| SUPPLIED TEXT |
==================================================

First to face trial was a white man, Castner Hanway, indicted for refusing to aid deputy-marshal Henry Kline in the apprehension of the fugitives.   Thaddeus Stevens, perhaps the greatest individual to ever serve in the US House of Representatives (that doesn’t sound like much, but the generally pathetic nature of those who served then, and serve now, in the US Congress shouldn’t be allowed to diminish Stevens’ own stature), headed the defense of Hanway and won the dismissal of the charges. The indictments against the others were then dropped.

3. The federal government, that of Millard Fillmore, Franklin Pierce, James Buchanan, proved their slave-catching mettle by sparing no expense in money or manpower in protecting the sanctity of the property and trade in human beings.  In response, several anti-slavery states attempted to interpose their own authority between their residents and federal government-slave-catcher alliance.  Vermont, Maine, Connecticut, Ohio, Michigan, Wisconsin passed “personal liberty laws” authorizing state official to refuse cooperation with slave-catchers and federal agents engaged in slave-catching actions.

This attempt at state “nullification” of a national slave-catching law didn’t get by the United States Supreme Court.  Pro-slavery chief justice, Roger B. Taney ever eager to expand upon the decision rendered in Dred Scott v. John F. A. Sanford that found all restrictions on slavery unconstitutional, led the court in an unanimous decision that personal liberty laws were unconstitutional; a state could not impose its sovereignty, a sovereignty limited by and subordinate to the federal government by the US Constitution, against that of the federal government.

==================================================

| DATA ENTRIES |
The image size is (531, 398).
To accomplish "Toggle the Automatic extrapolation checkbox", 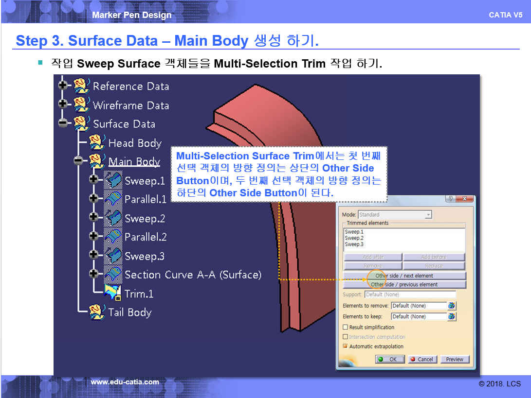I will coord(346,346).
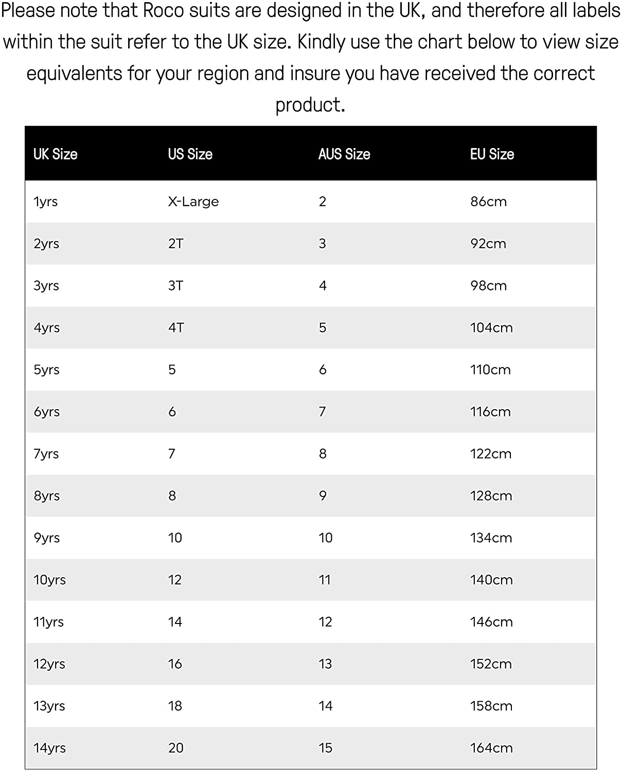622x771 pixels.
Task: Click the EU Size column header
Action: [492, 154]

==================================================

| REQUIRED TASK 1 |
List every state that the passage on fugitive-slave enforcement says passed "personal liberty laws."
| REQUIRED TASK 2 |
Repeat the passage on fugitive-slave enforcement from "First to face" to "were then dropped.", swapping "charges" for "accusations".
The lines have no connection to the passage on fugitive-slave enforcement.

| TASK RESULT 1 |
Vermont, Maine, Connecticut, Ohio, Michigan, Wisconsin

| TASK RESULT 2 |
First to face trial was a white man, Castner Hanway, indicted for refusing to aid deputy-marshal Henry Kline in the apprehension of the fugitives.   Thaddeus Stevens, perhaps the greatest individual to ever serve in the US House of Representatives (that doesn’t sound like much, but the generally pathetic nature of those who served then, and serve now, in the US Congress shouldn’t be allowed to diminish Stevens’ own stature), headed the defense of Hanway and won the dismissal of the accusations. The indictments against the others were then dropped.